Eigen is a well known matrix Library in c++. I am having trouble finding an in built function to simply push an item on to the end of a matrix. Currently I know that it can be done like this:
Eigen::MatrixXd matrix(10, 3);
long int count = 0;
long int topCount = 10;
for (int i = 0; i < listLength; ++i) {
matrix(count, 0) = list.x;
matrix(count, 1) = list.y;
matrix(count, 2) = list.z;
count++;
if (count == topCount) {
topCount *= 2;
matrix.conservativeResize(topCount, 3);
}
}
matrix.conservativeResize(count, 3);
And this will work (some of the syntax may be out). But its pretty convoluted for a simple thing to do. Is there already an in built function?
There is no such function for Eigen matrices. The reason for this is such a function would either be very slow or use excessive memory.
For a push_back
function to not be prohibitively expensive it must increase the matrix's capacity by some factor when it runs out of space as you have done. However when dealing with matrices, memory usage is often a concern so having a matrix's capacity be larger than necessary could be problematic.
If it instead increased the size by rows()
or cols()
each time the operation would be O(n*m)
. Doing this to fill an entire matrix would be O(n*n*m*m)
which for even moderately sized matrices would be quite slow.

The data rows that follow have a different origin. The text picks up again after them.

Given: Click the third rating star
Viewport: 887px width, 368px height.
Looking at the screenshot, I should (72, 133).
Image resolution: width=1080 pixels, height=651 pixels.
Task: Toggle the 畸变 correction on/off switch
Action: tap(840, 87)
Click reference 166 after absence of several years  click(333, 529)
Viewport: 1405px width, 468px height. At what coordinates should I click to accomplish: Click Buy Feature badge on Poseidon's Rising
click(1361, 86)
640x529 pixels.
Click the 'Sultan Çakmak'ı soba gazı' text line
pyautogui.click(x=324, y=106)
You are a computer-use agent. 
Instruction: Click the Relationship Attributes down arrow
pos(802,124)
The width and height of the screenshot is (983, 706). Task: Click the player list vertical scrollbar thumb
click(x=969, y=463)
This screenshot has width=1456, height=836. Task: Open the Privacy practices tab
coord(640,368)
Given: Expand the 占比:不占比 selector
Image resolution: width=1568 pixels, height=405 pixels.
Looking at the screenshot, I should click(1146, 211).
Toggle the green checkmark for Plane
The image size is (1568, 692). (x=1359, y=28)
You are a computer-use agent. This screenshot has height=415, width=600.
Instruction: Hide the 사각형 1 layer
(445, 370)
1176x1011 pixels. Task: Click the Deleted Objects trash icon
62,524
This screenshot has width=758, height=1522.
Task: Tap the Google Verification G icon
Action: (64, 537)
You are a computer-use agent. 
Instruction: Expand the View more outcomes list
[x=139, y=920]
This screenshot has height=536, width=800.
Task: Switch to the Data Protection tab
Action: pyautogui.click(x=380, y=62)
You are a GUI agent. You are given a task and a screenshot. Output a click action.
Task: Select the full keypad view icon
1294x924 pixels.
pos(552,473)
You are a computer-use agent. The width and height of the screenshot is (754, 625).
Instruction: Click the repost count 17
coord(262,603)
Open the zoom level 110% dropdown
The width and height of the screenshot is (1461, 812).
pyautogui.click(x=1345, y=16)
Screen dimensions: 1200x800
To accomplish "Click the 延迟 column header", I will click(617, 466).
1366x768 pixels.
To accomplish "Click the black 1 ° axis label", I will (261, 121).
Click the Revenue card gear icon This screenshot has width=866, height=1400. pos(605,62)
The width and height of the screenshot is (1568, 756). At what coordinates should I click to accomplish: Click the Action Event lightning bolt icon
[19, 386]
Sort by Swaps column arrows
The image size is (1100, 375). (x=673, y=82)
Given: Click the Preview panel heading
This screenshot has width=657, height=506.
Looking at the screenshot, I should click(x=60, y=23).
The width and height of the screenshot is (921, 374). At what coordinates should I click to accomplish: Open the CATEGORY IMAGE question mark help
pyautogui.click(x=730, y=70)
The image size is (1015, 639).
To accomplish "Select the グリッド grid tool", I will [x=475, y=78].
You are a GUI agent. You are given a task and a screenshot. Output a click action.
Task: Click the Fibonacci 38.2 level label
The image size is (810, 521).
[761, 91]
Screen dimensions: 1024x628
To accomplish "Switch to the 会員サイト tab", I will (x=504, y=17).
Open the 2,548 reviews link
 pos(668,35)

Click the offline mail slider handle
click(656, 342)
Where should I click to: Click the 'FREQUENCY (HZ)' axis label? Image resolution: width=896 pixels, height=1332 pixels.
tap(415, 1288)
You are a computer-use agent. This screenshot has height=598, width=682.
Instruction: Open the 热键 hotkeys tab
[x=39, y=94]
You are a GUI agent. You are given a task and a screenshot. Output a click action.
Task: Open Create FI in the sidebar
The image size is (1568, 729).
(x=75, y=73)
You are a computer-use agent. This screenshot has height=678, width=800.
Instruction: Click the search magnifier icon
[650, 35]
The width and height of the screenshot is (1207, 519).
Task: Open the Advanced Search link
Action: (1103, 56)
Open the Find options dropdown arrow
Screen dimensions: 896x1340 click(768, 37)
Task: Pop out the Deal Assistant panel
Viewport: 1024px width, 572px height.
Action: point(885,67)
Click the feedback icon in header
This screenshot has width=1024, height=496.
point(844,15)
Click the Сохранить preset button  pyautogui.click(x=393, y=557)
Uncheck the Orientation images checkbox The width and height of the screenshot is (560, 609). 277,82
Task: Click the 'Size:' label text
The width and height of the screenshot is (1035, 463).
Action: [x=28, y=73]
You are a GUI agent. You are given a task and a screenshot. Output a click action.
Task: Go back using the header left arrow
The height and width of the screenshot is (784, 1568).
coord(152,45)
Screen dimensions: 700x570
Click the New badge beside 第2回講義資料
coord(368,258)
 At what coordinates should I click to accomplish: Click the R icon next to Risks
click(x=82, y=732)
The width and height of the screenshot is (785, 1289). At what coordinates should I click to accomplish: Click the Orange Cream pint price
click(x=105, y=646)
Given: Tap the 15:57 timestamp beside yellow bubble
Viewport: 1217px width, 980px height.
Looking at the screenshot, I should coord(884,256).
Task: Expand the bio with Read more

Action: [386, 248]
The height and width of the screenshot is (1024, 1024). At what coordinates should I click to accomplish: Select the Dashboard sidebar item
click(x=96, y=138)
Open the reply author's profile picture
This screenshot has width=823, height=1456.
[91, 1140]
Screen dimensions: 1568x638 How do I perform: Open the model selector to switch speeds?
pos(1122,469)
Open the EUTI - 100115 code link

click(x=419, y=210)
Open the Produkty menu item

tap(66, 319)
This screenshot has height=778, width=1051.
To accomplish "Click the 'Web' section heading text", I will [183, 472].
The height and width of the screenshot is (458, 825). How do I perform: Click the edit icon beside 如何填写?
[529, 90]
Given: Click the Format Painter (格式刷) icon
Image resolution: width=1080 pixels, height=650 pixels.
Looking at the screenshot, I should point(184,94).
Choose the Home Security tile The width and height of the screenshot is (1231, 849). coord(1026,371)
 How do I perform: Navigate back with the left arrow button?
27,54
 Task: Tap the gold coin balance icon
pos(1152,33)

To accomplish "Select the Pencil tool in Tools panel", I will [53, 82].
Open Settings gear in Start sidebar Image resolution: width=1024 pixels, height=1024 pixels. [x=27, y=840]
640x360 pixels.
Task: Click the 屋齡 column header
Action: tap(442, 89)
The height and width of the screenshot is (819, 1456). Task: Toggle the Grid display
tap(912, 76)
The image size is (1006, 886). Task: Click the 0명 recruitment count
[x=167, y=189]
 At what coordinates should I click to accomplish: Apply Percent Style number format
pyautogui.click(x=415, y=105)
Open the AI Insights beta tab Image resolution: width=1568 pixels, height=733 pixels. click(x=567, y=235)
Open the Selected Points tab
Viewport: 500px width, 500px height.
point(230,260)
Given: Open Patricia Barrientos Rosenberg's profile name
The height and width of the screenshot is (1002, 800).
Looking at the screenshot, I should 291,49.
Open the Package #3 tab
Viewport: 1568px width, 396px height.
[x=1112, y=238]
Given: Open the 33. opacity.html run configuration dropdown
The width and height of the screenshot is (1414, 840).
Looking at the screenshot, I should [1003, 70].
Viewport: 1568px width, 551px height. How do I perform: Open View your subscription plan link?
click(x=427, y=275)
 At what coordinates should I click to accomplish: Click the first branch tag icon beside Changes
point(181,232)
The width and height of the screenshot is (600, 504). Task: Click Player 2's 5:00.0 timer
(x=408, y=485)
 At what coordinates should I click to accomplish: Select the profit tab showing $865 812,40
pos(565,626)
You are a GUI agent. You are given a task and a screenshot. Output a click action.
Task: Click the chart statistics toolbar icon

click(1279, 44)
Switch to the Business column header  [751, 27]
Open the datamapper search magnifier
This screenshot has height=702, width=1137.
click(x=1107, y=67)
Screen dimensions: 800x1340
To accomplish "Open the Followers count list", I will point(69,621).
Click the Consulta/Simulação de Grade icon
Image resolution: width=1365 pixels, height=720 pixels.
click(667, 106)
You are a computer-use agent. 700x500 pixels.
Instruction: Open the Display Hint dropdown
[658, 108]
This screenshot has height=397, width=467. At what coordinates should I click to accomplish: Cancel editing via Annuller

Additionally, in linear algebra matrix and vector sizes are nearly always constant and known beforehand. Often when resizeing a matrix you don't care about the previous values in the matrix. This is why Eigen's resize
function does not retain old values, unlike std::vector
's resize
.
The only case I can think of where you wouldn't know the matrix's size beforehand is when reading from a file. In this case I would either load the data first into a standard container such as std::vector
using push_back
and then copy it into an already sized matrix, or if memory is tight run through the file once to get the size and then a second time to copy the values.